⟨

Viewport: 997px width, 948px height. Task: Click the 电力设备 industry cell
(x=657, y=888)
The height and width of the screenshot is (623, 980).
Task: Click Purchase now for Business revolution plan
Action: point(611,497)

⟩

#### WHAT TO DO
Put the lines above into a JSON list of strings, with one string for each line and any blank lines left out.

#### FULL SOLUTION
[
  "Viewport: 997px width, 948px height. Task: Click the 电力设备 industry cell",
  "(x=657, y=888)",
  "The height and width of the screenshot is (623, 980).",
  "Task: Click Purchase now for Business revolution plan",
  "Action: point(611,497)"
]